Most Homeowners Are Not in Trouble

"Tapped-Out Consumers" was the recent headline in a Business Week article about the unfolding housing crisis. The New York Times chimed in with the sweeping claim that "Everyone from first-time homebuyers to Wall Street chief executives made bets they did not fully understand, and then spent money as if those bets couldn't go bad."

Everyone made bets? Time out. Let's check those breathless reports from the front lines of the housing crisis.

In fact, the unfolding housing crisis is hurting only a tiny percentage of homeowners. To get a realistic perspective, you have to look beyond the numerator--the people in trouble. You must also consider the denominator--the total number of homeowners. The denominator is HUGE. Last year there were 75 million homeowners in the United States. Few of them are in trouble.

Here's why: nearly one-third of the nation's homeowners--24 million--own their home free and clear, according to the latest statistics from the American Community Survey. That means they have no mortgage, no home equity loans, and are in no danger of foreclosure. While the decline in housing values may make them uncomfortable, it will not affect their bottom line unless, for some reason, they have to sell their house before housing prices resume their historically slow upward climb.

Things are not all that bad for the 51 million homeowners with a mortgage either. Most have managed their asset wisely. Unfortunately, the same cannot be said of the nation's financial institutions, which is the reason our economy is on the brink of recession. Let's look at the facts.

1. Most homeowners with a mortgage have a traditional loan. Fully 81 percent of homeowners with a mortgage have a fixed-rate loan, and their median interest rate is just 6 percent according to the American Housing Survey.

2. Most homeowners have a substantial cushion of equity in their home, a cushion that will protect them from all but the most catastrophic price drops. Homeowners with a mortgage owe, on average, only 55 percent of their home's value--leaving room for a substantial price decline before they are in hot water.

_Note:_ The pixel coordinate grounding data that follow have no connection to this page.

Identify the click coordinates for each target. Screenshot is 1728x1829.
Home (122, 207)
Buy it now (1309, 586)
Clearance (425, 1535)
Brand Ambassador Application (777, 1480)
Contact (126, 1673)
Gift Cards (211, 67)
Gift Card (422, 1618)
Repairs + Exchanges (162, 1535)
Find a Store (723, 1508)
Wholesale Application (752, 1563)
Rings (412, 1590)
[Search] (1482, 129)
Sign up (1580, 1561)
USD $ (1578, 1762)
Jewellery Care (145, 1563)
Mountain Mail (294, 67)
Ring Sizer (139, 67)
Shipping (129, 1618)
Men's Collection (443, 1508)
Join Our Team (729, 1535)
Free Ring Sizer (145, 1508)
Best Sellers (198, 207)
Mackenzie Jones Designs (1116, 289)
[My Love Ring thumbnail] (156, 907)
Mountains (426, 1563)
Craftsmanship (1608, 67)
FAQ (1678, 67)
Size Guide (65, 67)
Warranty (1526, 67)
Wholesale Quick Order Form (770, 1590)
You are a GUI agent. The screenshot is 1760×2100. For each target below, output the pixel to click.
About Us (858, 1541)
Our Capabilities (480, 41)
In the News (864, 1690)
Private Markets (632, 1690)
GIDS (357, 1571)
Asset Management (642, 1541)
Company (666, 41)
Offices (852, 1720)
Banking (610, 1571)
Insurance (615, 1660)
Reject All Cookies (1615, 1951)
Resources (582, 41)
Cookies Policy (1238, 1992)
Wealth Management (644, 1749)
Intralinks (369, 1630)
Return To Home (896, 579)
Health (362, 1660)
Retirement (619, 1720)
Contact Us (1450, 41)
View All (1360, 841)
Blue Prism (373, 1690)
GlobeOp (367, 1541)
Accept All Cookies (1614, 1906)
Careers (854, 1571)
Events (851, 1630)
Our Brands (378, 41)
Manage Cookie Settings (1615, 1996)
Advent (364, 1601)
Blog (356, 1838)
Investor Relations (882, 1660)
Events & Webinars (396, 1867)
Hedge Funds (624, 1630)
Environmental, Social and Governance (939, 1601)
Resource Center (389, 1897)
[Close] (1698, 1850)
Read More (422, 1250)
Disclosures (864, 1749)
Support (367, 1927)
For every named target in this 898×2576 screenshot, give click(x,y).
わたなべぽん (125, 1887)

3. Most homeowners have NOT used their home as an ATM machine. Only 13 percent of the nation's 75 million homeowners even have a home equity loan, according to the American Community Survey. This fact bears repeating because the media narrative has "everyone" spending down their housing equity on granite countertops and large-screen TVs. To repeat, more than 85 percent of the nation's homeowners do NOT have a home equity loan.

Of course, in a housing market as large as ours, even a small percentage in trouble means millions are drowning. The American Housing Survey reveals that only 3 percent of homeowners owe more than their house is worth, for example, but that 3 percent amounts to 2.5 million homeowners. Even so, these numbers are a far cry from "everyone." Everyone did not make foolish bets, but the unfolding crisis shows that everyone will be hurt by the few homeowners and the many financial institutions that did.